One decade for peace. I devote a decade of every rosary to reflecting on and asking for some specific increase in peace. I do this in response to Mary’s request at Fatima, where she urged people to pray the Rosary for peace. Without world, national and personal peace, the rest of our quality of life doesn’t count for much.
Any unrest is a candidate for this decade. Occasionally my family needs more peace. Usually, however, battles in the world are my focus: terrorism, civil war in Indonesia, bloodshed in South America, the war against unborn children – a glance at the news gives me plenty of material.
The last decade for thanksgiving. Intercessory prayer can lead me to view the world and my life as one, giant crisis. From this, it’s a short step to hand-wringing. To avoid “Oh, woe!” temptations, I end each rosary with a decade of thanksgiving. It reminds me of all the blessings God has given to me, my family, our nation and our world.
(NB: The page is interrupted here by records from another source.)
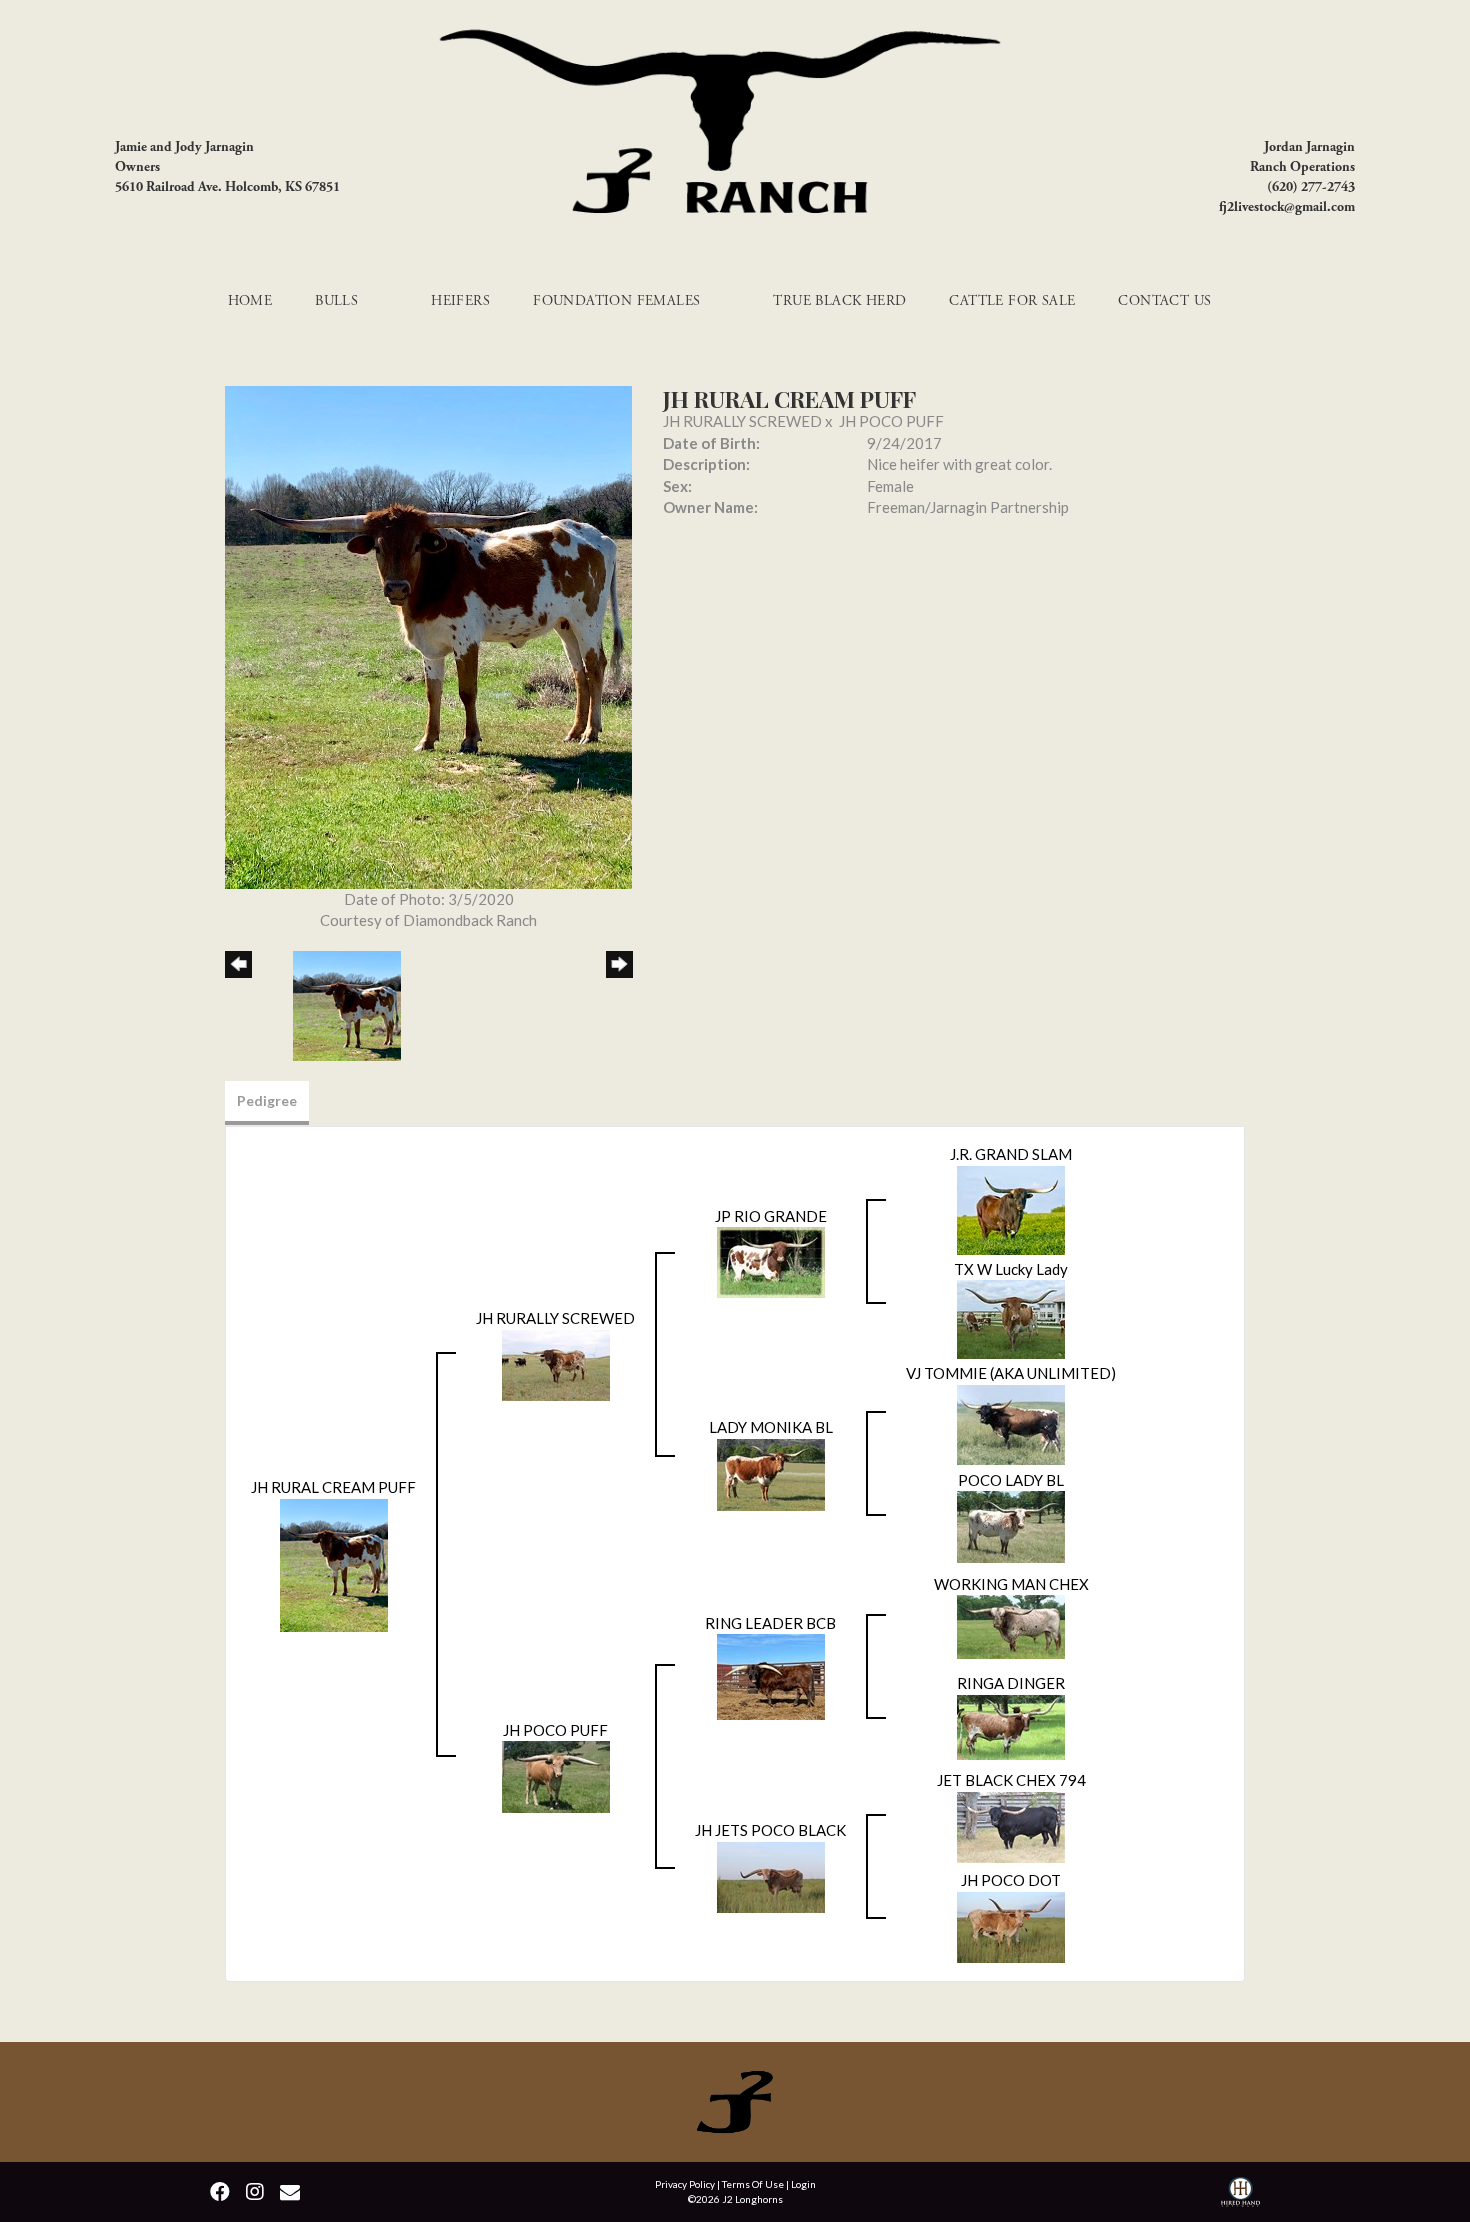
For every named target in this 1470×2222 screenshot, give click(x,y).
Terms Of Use (753, 2184)
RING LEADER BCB (770, 1623)
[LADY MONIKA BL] (771, 1472)
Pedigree (267, 1100)
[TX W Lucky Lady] (1011, 1317)
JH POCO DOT (1011, 1880)
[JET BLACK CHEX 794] (1011, 1825)
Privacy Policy (685, 2184)
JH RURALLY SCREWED (742, 421)
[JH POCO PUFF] (556, 1775)
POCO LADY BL (1011, 1480)
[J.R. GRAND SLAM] (1011, 1208)
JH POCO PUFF (891, 421)
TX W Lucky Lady (1011, 1269)
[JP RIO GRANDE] (771, 1260)
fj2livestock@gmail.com (1287, 207)
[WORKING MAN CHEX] (1011, 1625)
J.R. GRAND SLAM (1011, 1154)
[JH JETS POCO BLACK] (771, 1875)
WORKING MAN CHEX (1011, 1584)
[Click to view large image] (428, 635)
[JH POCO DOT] (1011, 1925)
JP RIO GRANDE (771, 1216)
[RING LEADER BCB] (771, 1675)
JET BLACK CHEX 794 (1011, 1780)
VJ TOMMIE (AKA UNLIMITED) (1011, 1373)
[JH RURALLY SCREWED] (556, 1363)
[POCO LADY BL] (1011, 1525)
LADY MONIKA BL (771, 1427)
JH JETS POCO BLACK (770, 1830)
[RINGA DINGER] (1011, 1725)
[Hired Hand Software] (1240, 2194)
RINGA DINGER (1011, 1683)
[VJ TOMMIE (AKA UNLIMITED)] (1011, 1422)
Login (803, 2184)
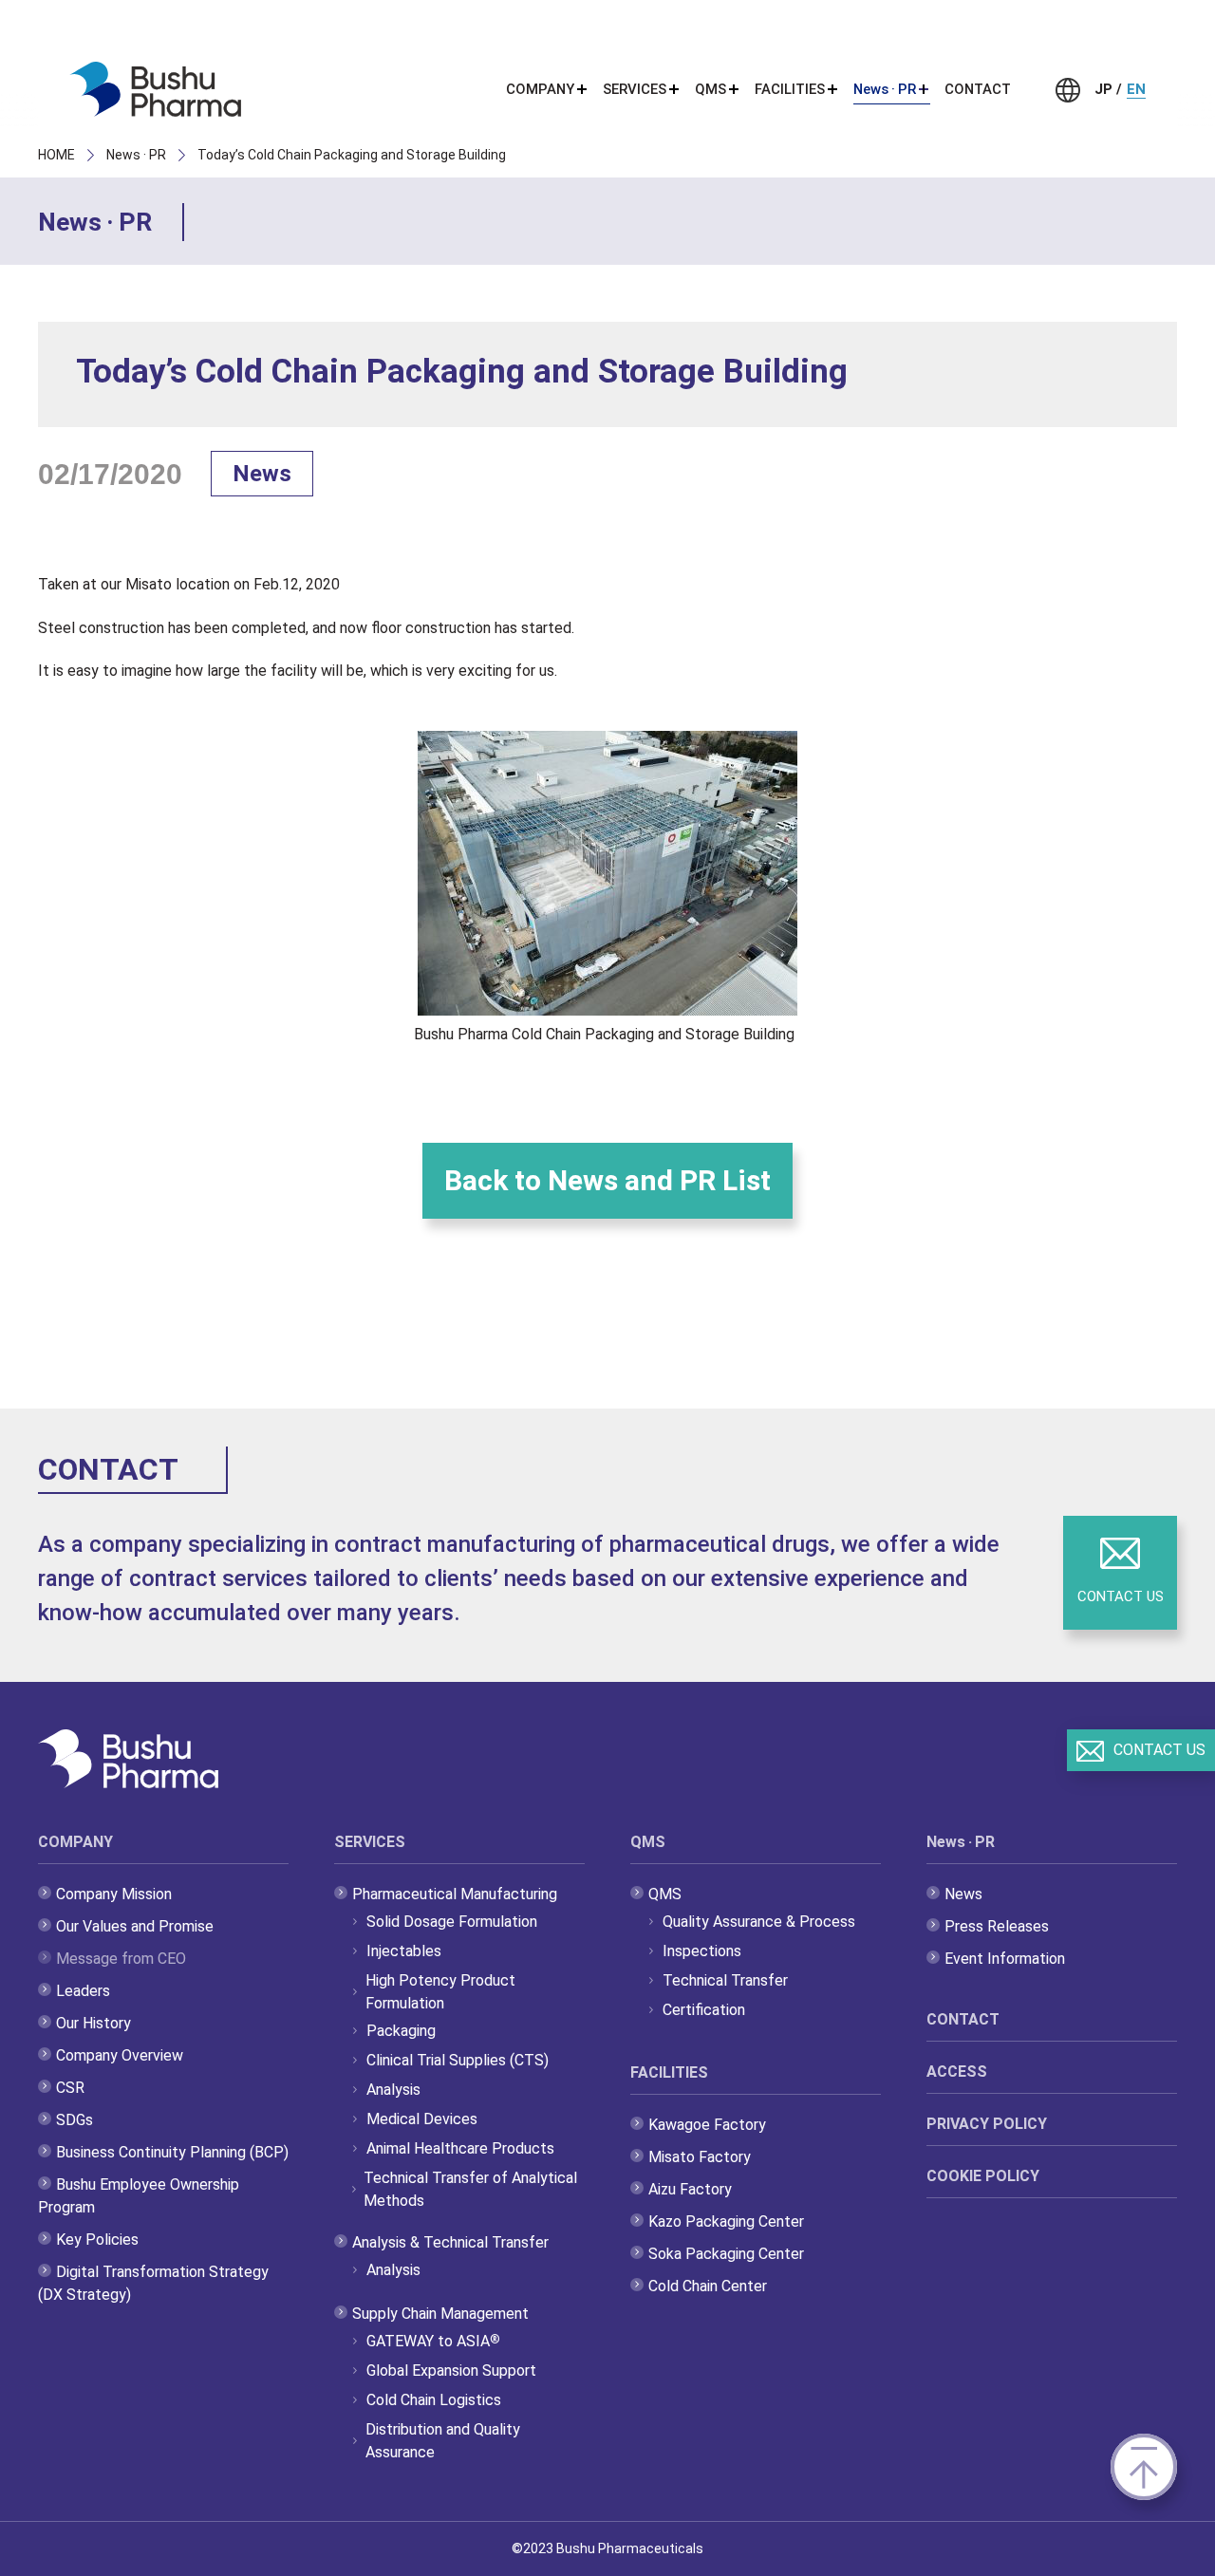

A decade of thanksgiving reminds me of what has happened since I started praying the rosary. The same classmates who rejected my daughter in sixth grade voted to give her the “Christian Girl Award” upon graduation from eighth grade. In high school, the girls miraculously avoided the disasters that make parents turn gray overnight – drugs, pregnancies, etc. When they graduated from college and moved into careers, I could see how God was continuing to guide and protect them.
Sometimes a decade of thanksgiving reminds me of what the rosary has done for my spirituality. First, putting new prayer intentions into old mysteries has helped me experience Christ’s life in today’s world. I recognize the truths of faith in my surroundings. Second, I no longer sit in front of God and worry. Whatever I’m praying for – personal, national or global – I am able to release to God because I sense that Jesus is Lord of that concern. Finally, I’ve come to see with my own eyes that prayer works. Miracles happen, conflicts subside, and peace comes. Whatever the season, whatever the reason, the rosary is a powerful friend.